In this post I am going to be using the logical operators ‘and’, ‘or’, ‘not’, ‘implies’ and ‘iff’ – note, these are also called Boolean operations, as they can only return True or False.

Other import quantifiers that you will need to know, but only later on are ‘for all’ and ‘there exists’.

# The Operators

As you have probably worked out, you cant really write ‘A and B’ in maths, this doesn’t really look very nice, and you most especially can do it in a programming language like Java, C/C++! SO, to denote each operator we need a symbol. These symbols are:

Name |
Symbol |
Translation |

negation | ¬ | not |

conjunction | /\ | and |

disjunction | \/ | or |

implication | -> | implies |

bi-implication | <-> | iff |

Note :- i’ve only just realised, but its probably best to note that ‘iff’ means ‘if and only if’, such as A=True iff B=True so A<->B (explained more later…)

# What the Symbols Do

You’re probably wondering what each of the symbols does right? especially if you’ve never seen them before… Well here we go: 🙂

**NOT:**denoted by ‘¬’. This symbol is used as a prefix, so it comes before the formula it negates. Lets say for example we have the Boolean variable ‘A’, and we say that ‘A’ is False.A = False

if we apply the negation operation to ‘A’ we get:

¬A = True

This is because the opposite of False, is True. If ‘A’ were to initially be True and we applied the negation, then ‘A’ would become False.

————————————————————————————————-**AND:**denoted by ‘/\’. This symbol is used to compare 2 formulas and returns either True or False. for example, if ‘A’ is True and ‘B’ as False, then:A /\ B = FalseThis is because the

**AND**operator can only return true, if the formulas it is comparing are both True, so A=True and B=True.

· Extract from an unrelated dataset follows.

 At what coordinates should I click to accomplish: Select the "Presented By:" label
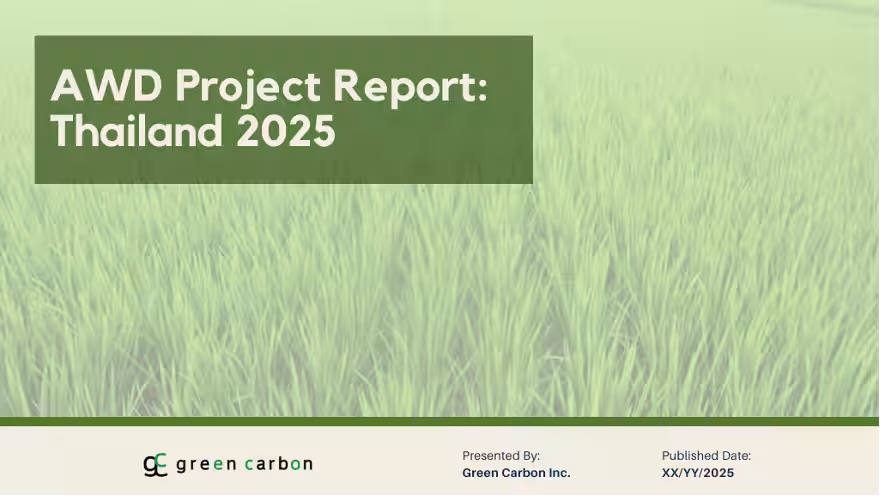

————————————————————————————————-**OR:**denoted by ‘\/’. This symbol – again – compares 2 formulas and returns either True or False. However, unlike the**AND**operator,**OR**only requires one of the formulas to be True. so unlike the**AND**, the same A and B would return:A \/ B = TrueThis is because A is True, so it doesn’t mater whether B is True or False.

————————————————————————————————-**IMPLIES:**denoted by ‘->’. This is a complicated one to explain… Basically, it again compares 2 formulas, but it can only return True if ‘A’ is False or ‘B’ is True, or both – such as A and B are True, or A and B are False. So if ‘A’ was True and ‘B’ is False, then it would return False:A –> B = False

————————————————————————————————-**IFF (BI- IMPLIES):**denoted by ‘<->’. This one it fairly straight forward. it can only return True if ‘A’ and ‘B’ have the same Boolean value. so either A and B both equal True or False. So if ‘A’ si True and ‘B’ is True then:A <-> B = True

# Truth Tables

This is the last section in this post. More will be explained in the next one. This post was a quick and brief introduction to the actual operators and symbols themselves.

However, it is now time to look at the operators **Truth Table**. A truth table is a table that shows all the possible Boolean values for A and B, and then the possible returns from the operators if they were applied to A and B with the given values.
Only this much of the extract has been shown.